*REQUIRED WORK:* Please return exactly the lines below that run from the line with "Viewport: 1024px width, 512px height." through the end of the listing, both included, but not the pictures.

*ENTRIES SUPPLIED:*

════════════════

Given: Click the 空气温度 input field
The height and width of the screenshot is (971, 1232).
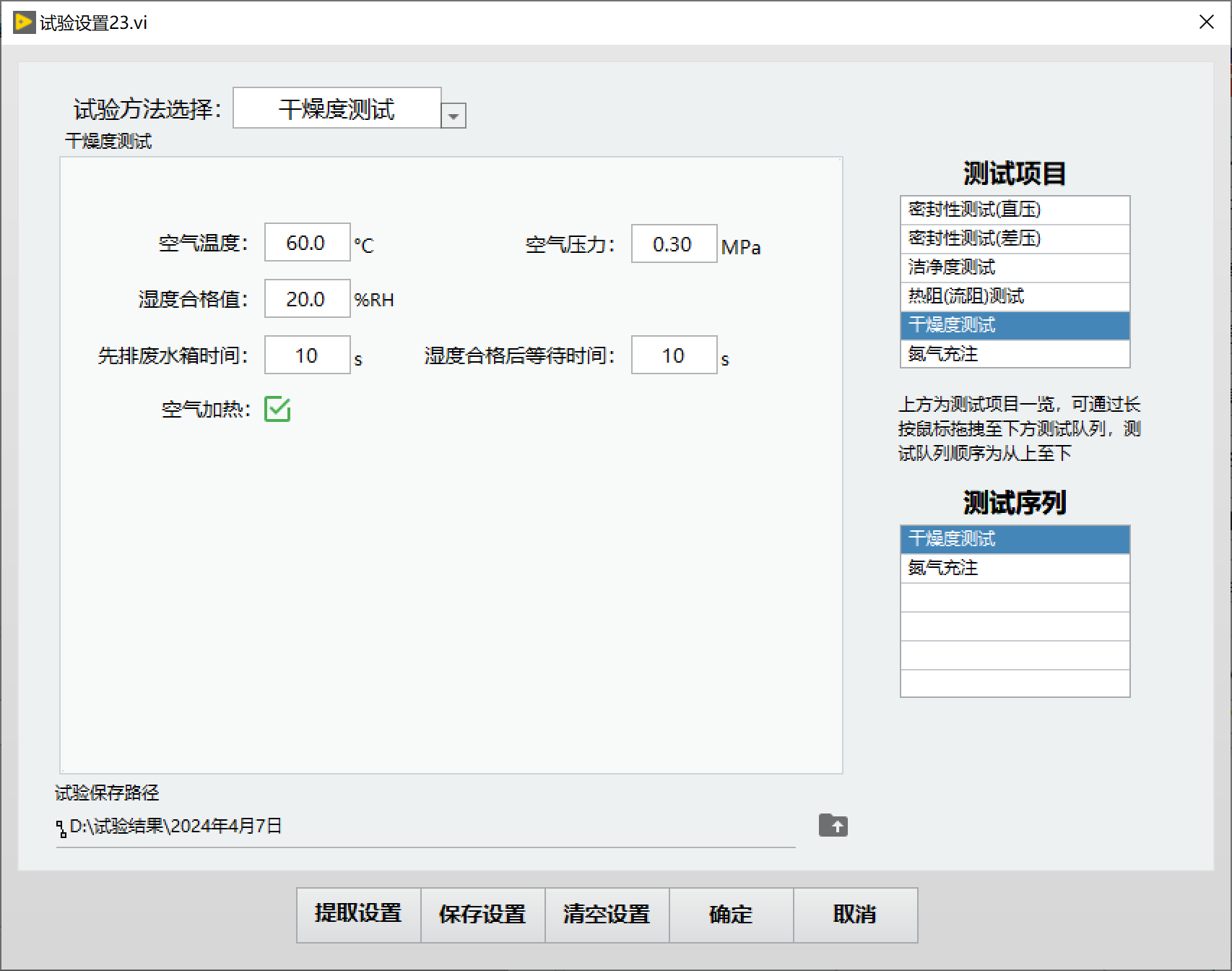Looking at the screenshot, I should click(307, 243).

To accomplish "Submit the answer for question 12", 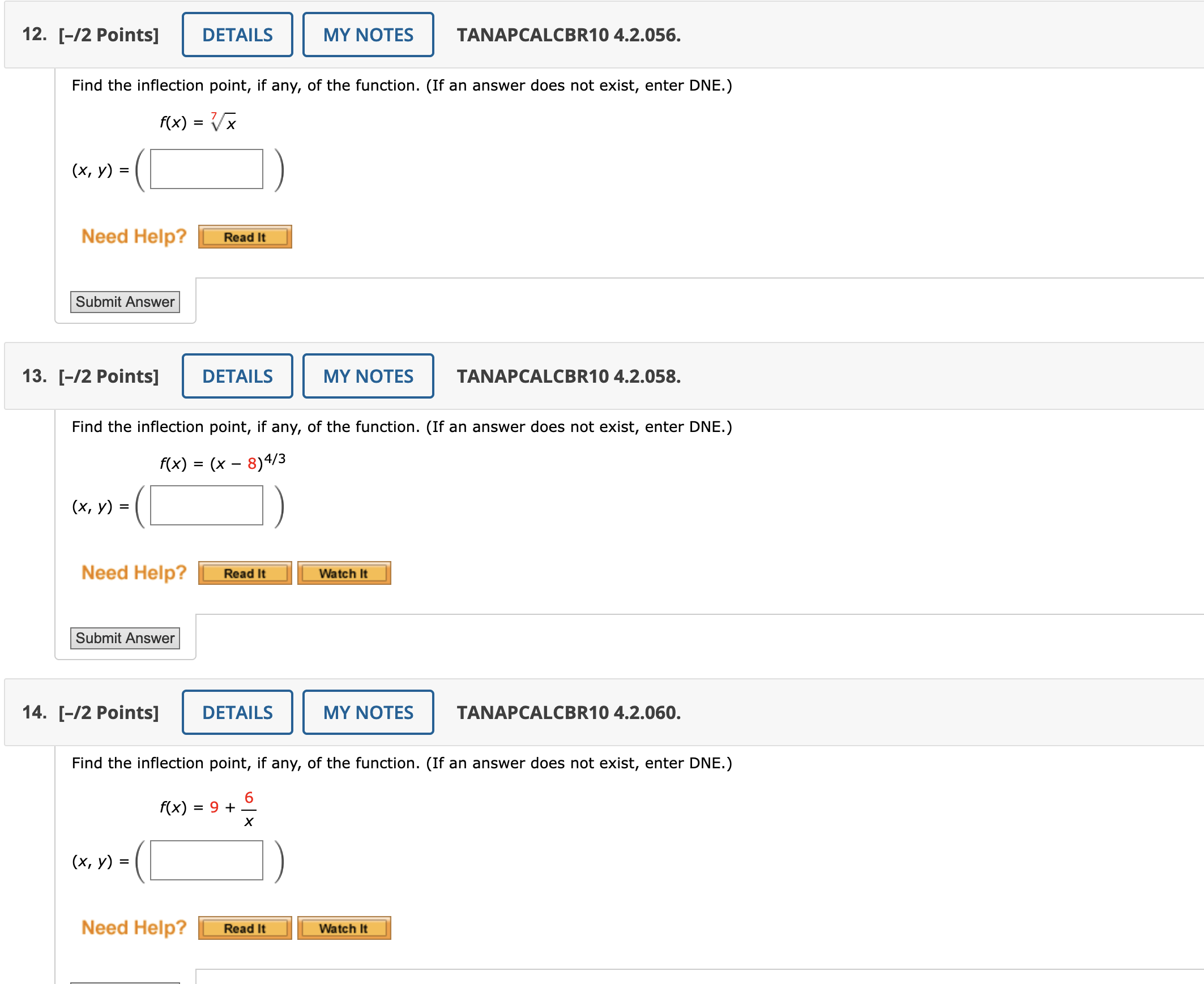I will 125,302.
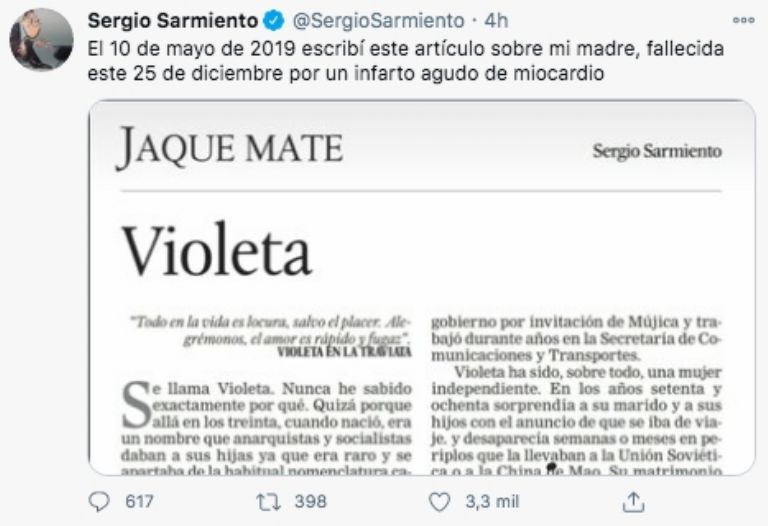Click the reply speech bubble icon
Image resolution: width=768 pixels, height=526 pixels.
click(100, 500)
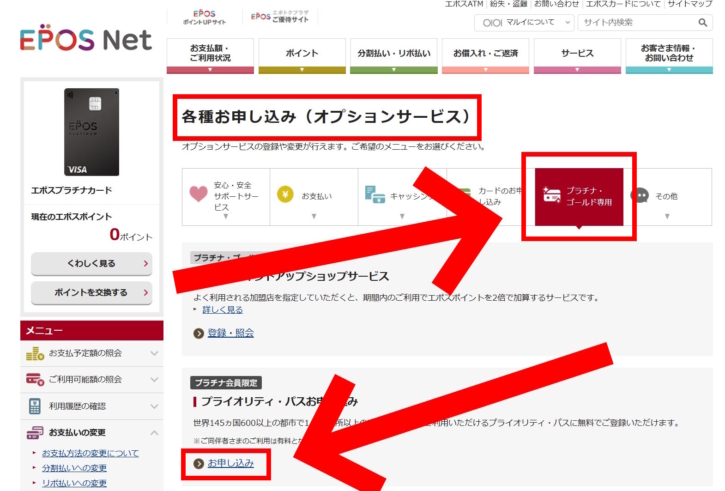
Task: Select the yen coin icon for お支払い
Action: (285, 195)
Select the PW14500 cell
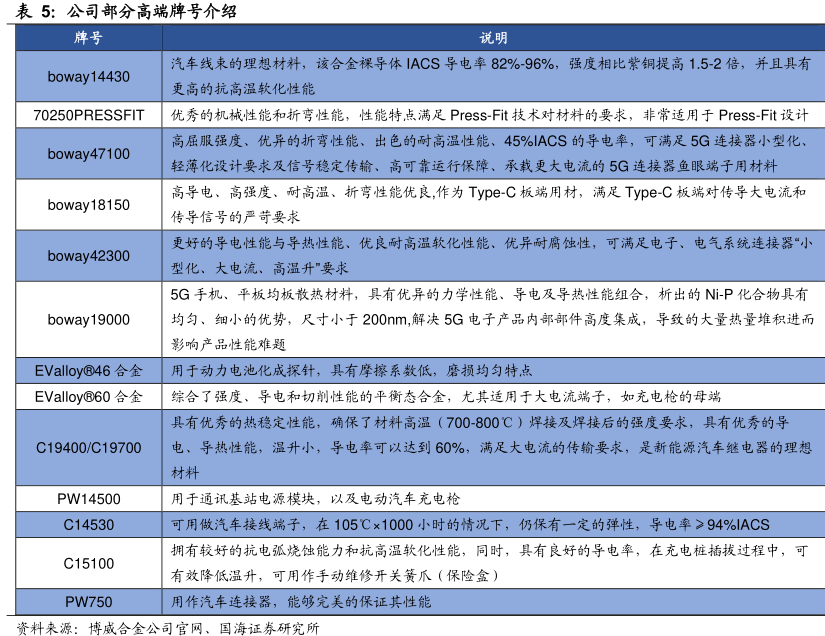The height and width of the screenshot is (636, 825). pyautogui.click(x=88, y=498)
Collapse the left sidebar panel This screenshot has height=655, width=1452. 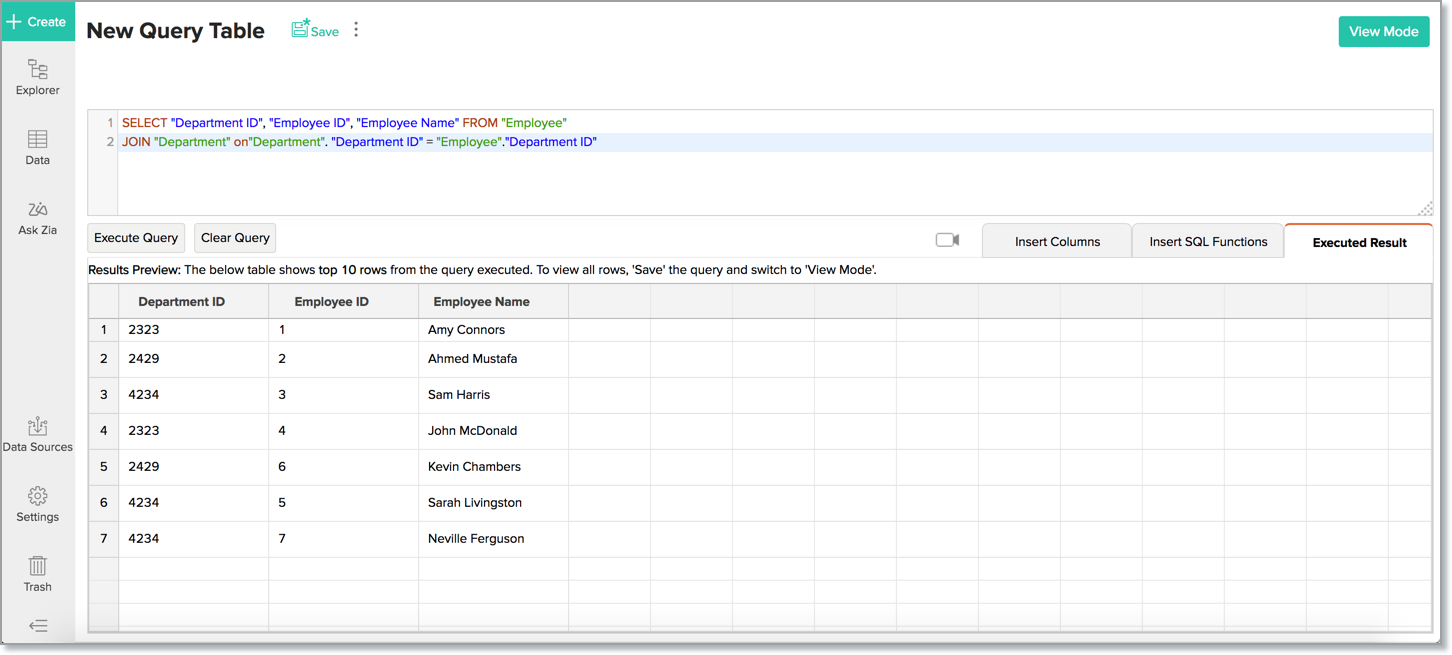(x=37, y=626)
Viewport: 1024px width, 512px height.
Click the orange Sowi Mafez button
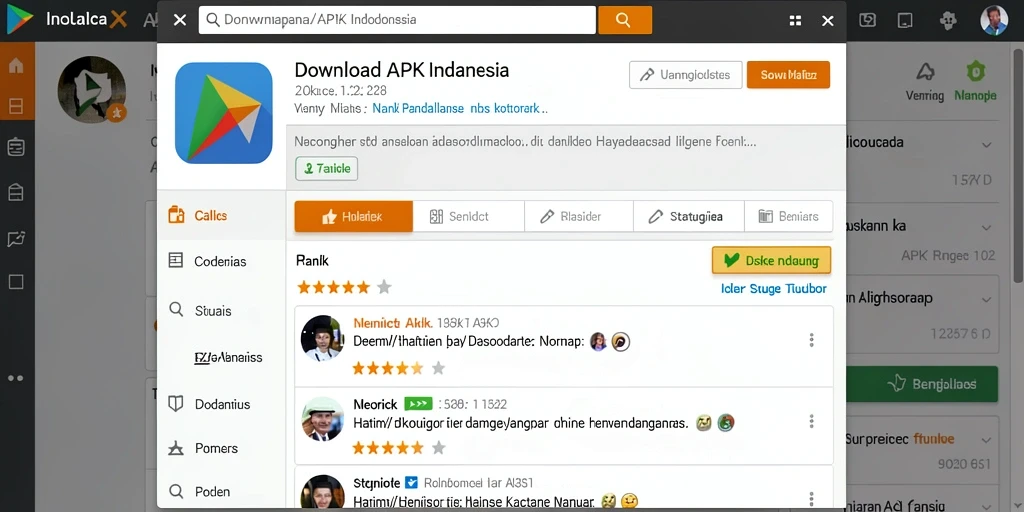point(788,75)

════════════════

*SOLUTION:*
Viewport: 1024px width, 512px height.
Click the orange Sowi Mafez button
point(788,75)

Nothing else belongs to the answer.